Prostate cancer is the most commonly diagnosed malignancy among men, and the peak incidence is in the sixth to seventh decades of life. The disease has a profound emotional and functional effect on patients and their caregivers and imposes a large financial burden.[9]

Relatively little is known about the epidemiology of prostate cancer in men in Sub-Saharan Africa (SSA), however it is clear that men of SSA descent around the world suffer disproportionately from this type of cancer.[10] It is the leading cancer in terms of incidence and mortality in Africa, as well as a growing problem in Africa. Despite the importance of this public health issue in SSA, there remains relatively limited information about practices related to prostate cancer in this population, so the need for us to make available information and screening tools and to encourage people to screen. It is well known that screening leads to early detection thereby reducing morbidity and mortality.

The incidence in Nigeria (127/100,000) is comparable to that in African American men, with an annual death rate of about 20,000. With the increasing life expectancy in Nigeria, more men will be diagnosed with prostate cancer.[9],[11],[12]

Serum PSA values have some limitations for early detection of prostate cancer, despite that, it remains the best test for early detection,[13],[14] and has been used for diagnosis, follow up of treatment, and screening the disease. Serum PSA, produced mainly by the prostatic epithelial cells and the periurethral glands, can be found in various body fluids.[12]

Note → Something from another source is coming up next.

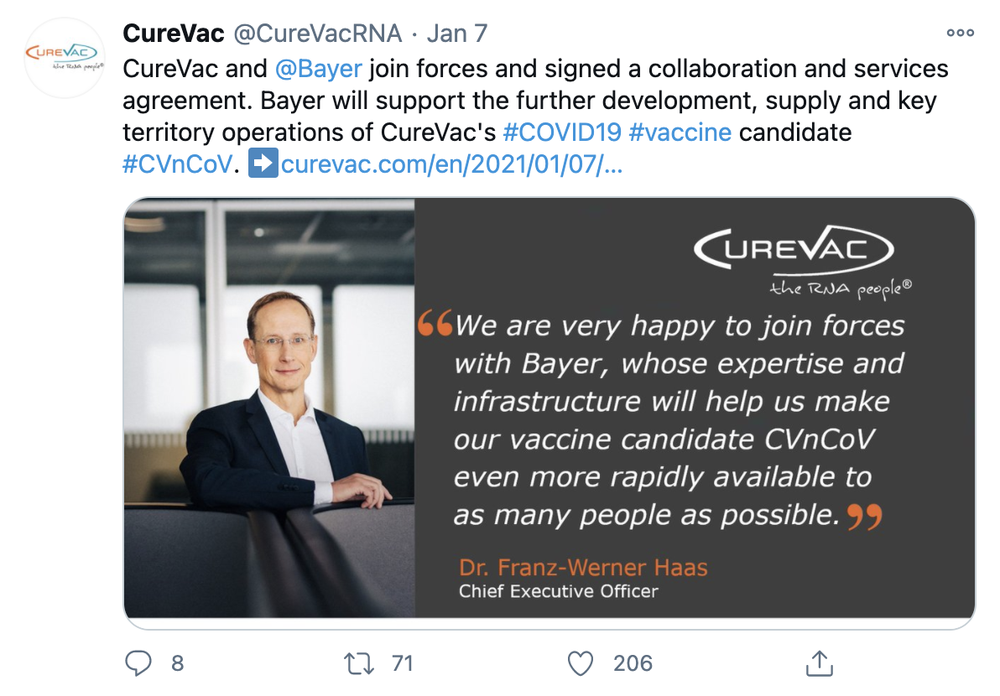
Task: Follow the curevac.com article link
Action: click(x=452, y=164)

We found that the age of the respondents in our study ranged between sixth and tenth decades, with a mean of 68 ± 9.4 years in keeping with the age where most prostate cancers are diagnosed.[9] Seventy-seven per cent of the respondents fall within the age limits of 60 to 89 years with less than 15% in the age below 60 years. Thirty-seven percent of the responders are business men while twenty-seven percent are pensioners. [Table 2] shows the distribution by occupation. To our knowledge, a relationship has not been established between these occupations and cancer of the prostate.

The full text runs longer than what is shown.